3. Make time for students to write private notes. When building a schoolwide gratitude practice, one strong recommendation is to emphasize written expression, using one-to-one thank-you notes. Doing so removes the audience, mitigating anxiety around public expression and helping youth navigate social boundaries more easily. As a sixth grader at Sunset Beach Elementary School on Oahu said about writing notes, “You can thank someone for something they did and no one else can see it.”
GiveThx recommends that teaching and non-teaching staff spend five minutes a week sending notes and writing reflections, while students spend five to 15 minutes doing the same, along with doing mini-lessons on gratitude science and best practices.
Identifying existing routines like staff meeting openers and student advisory periods that have dedicated time to integrate gratitude practice into is the key to making the practice sustainable. For example, some schools have a homeroom opener every “thankful Thursday.” You could also set a collective goal—to do something like thank 100 acts of responsibility together in a month.
Also, encourage the participation and the thanking of non-teaching staff like office staff, custodians, and cafeteria workers. Students often find supportive relationships with adults who aren’t their teachers at school. Facilitating this connection using gratitude strengthens the relationships and the support students feel from them. It also includes an often marginalized group of individuals, increasing their sense of belonging and well-being, which improves overall school climate.

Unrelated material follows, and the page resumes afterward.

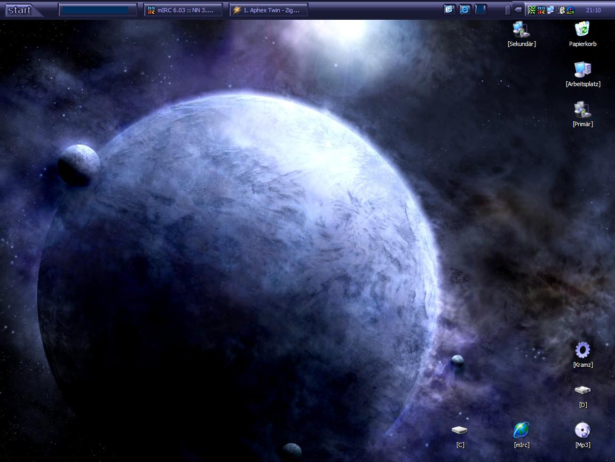The image size is (615, 462).
Task: Open the mIRC icon in system tray
Action: [541, 10]
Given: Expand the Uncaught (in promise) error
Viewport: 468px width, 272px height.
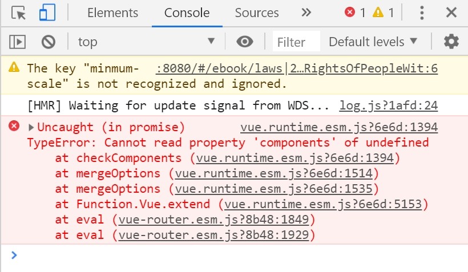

If students seem isolated or don’t know who to thank, our lesson on direct and indirect benefits invites students to thank people they don’t know well by considering things those people do for the class instead of the students as individuals. You could also facilitate a gratitude wave practice, where all students take turns thanking a single student.
When fifth grader Julia* at Sunset Beach Elementary receives notes from others, it gives her the feeling that “I am not alone and I have friends that enjoy my company.” Sixth grader Julio* puts it another way, saying, “I feel very grateful when I receive a thanks note because it gives me a good feeling to be loved. It helps me make friends.”
Schools where staff and students share responsibility for their culture with regular gratitude practice have the opportunity to create a welcoming learning community defined by inclusion, belonging, and emotional health. Easy to overlook, a simple thank you can create the type of school climate where everyone can thrive.